Growing up, my favorite TV shows to watch were Sesame Street and The Muppet Show. Hearing these silly jokes and stories from a talking green frog, a prissy, glamorous pig, and a drummer aptly called Animal was great fun. So it seemed natural to entertain my younger brothers and sisters by making all their stuffed toys talk. What I should have realized is that some people don't make their dolls speak, ever. I learned this the hard way when a couple hired me to babysit.
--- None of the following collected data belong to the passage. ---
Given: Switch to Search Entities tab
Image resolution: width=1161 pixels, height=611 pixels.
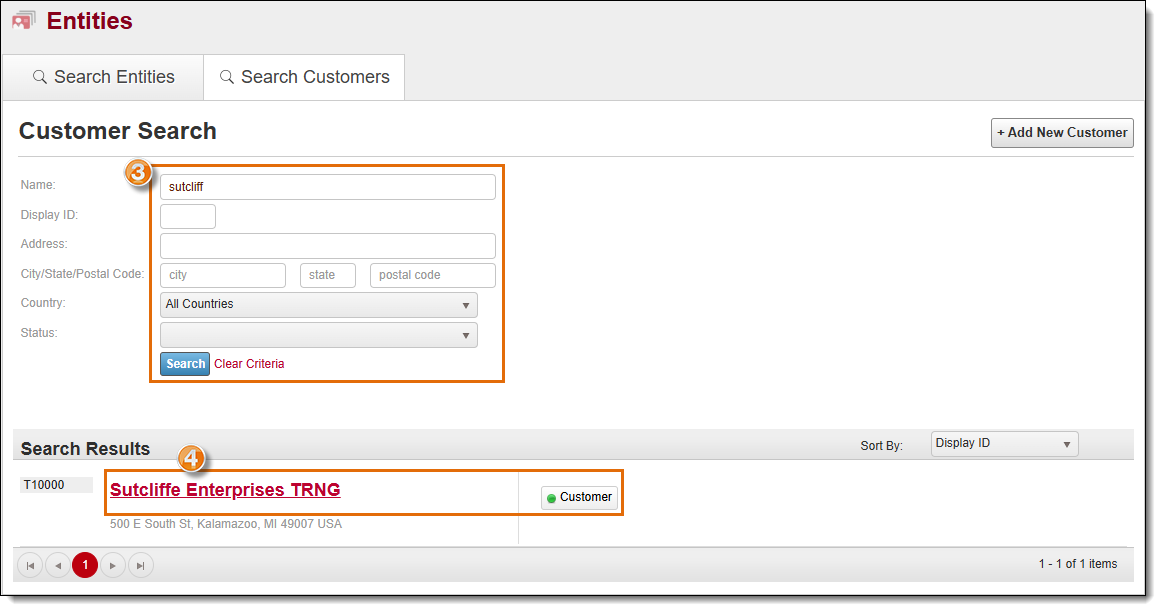Looking at the screenshot, I should [x=103, y=77].
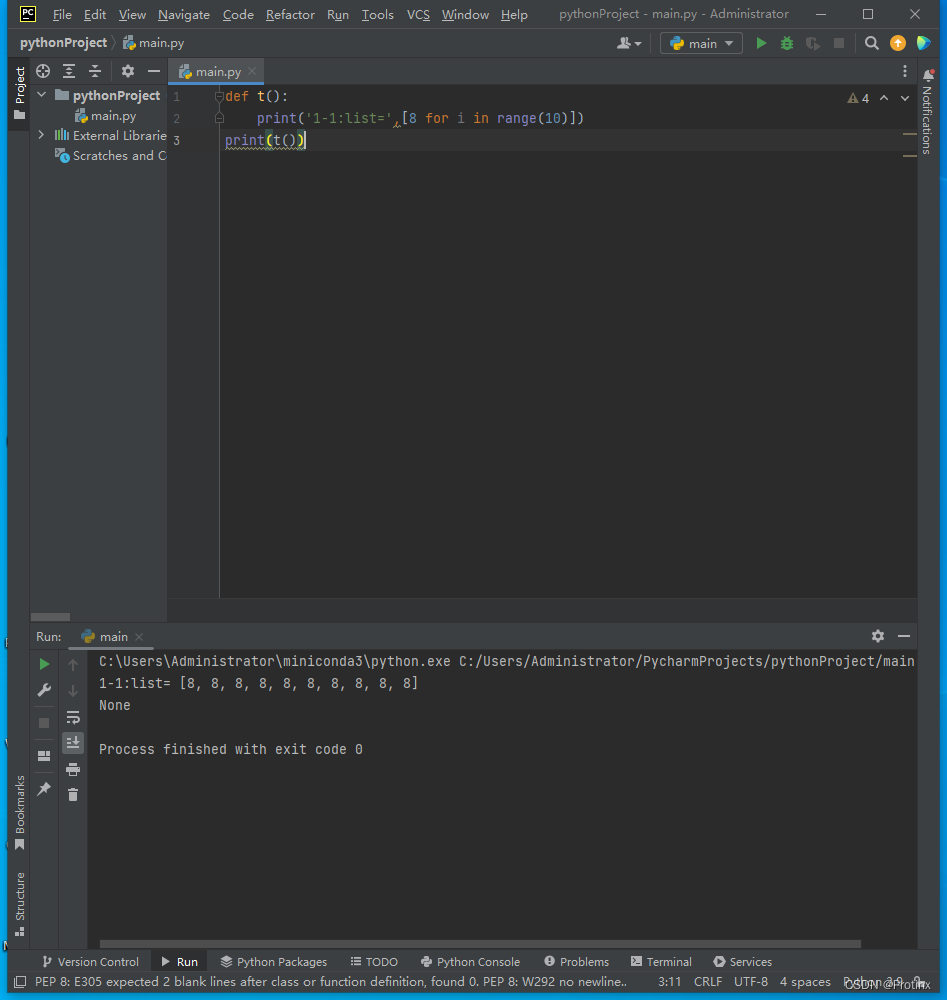Clear console output with trash icon
The image size is (947, 1000).
[73, 794]
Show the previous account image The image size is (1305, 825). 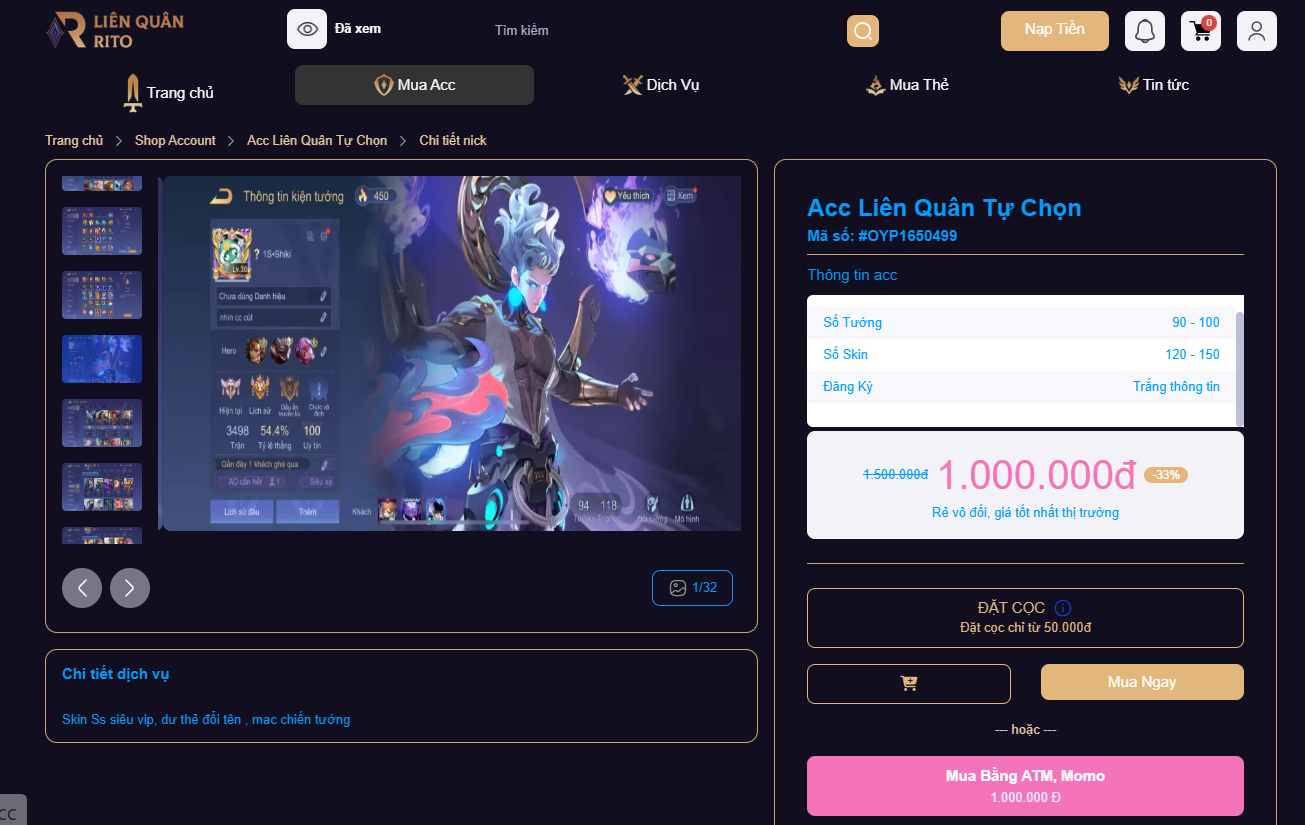click(82, 588)
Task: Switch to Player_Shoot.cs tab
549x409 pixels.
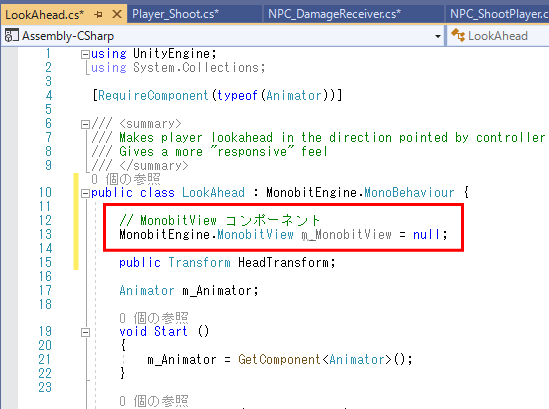Action: 175,14
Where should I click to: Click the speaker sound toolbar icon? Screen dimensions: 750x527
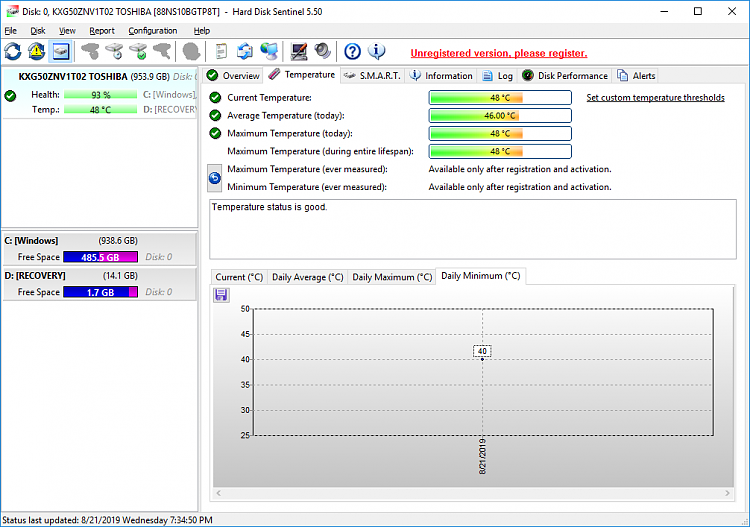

I was to watch a five-year-old boy and his four-year-old sister. The instructions were simple; they were to have dinner and be in bed by eight o'clock. So I promised to read them a couple of stories to get them to bed on time. In the corner of their room was a pile of stuffed animals. As I read the stories, I picked up different toys and gave them voices like the characters in the book. When their parents came home, they were happy to see their kids tucked in for the night. The next day, though, their mother called me. "Celeste, what did you do to the kids' toys? They're both very upset because their toys aren't talking to them this morning. Why would their toys talk to them?"
I said, "You don't make funny voices with their stuffed animals?"
"No. That's ridiculous. I'm sorry, but we won't be able to use your services in the future."
This flashback still makes me laugh. I kind of felt sorry that these kids' parents didn't have a sense of humor or imagination. At the beginning of the evening, the children weren't sure of me and were missing mom and dad. But when I started talking to them, using their toys, they started laughing and eager to have a conversation with me. I was able to put them at ease and distract them from worrying about their parents out for the evening.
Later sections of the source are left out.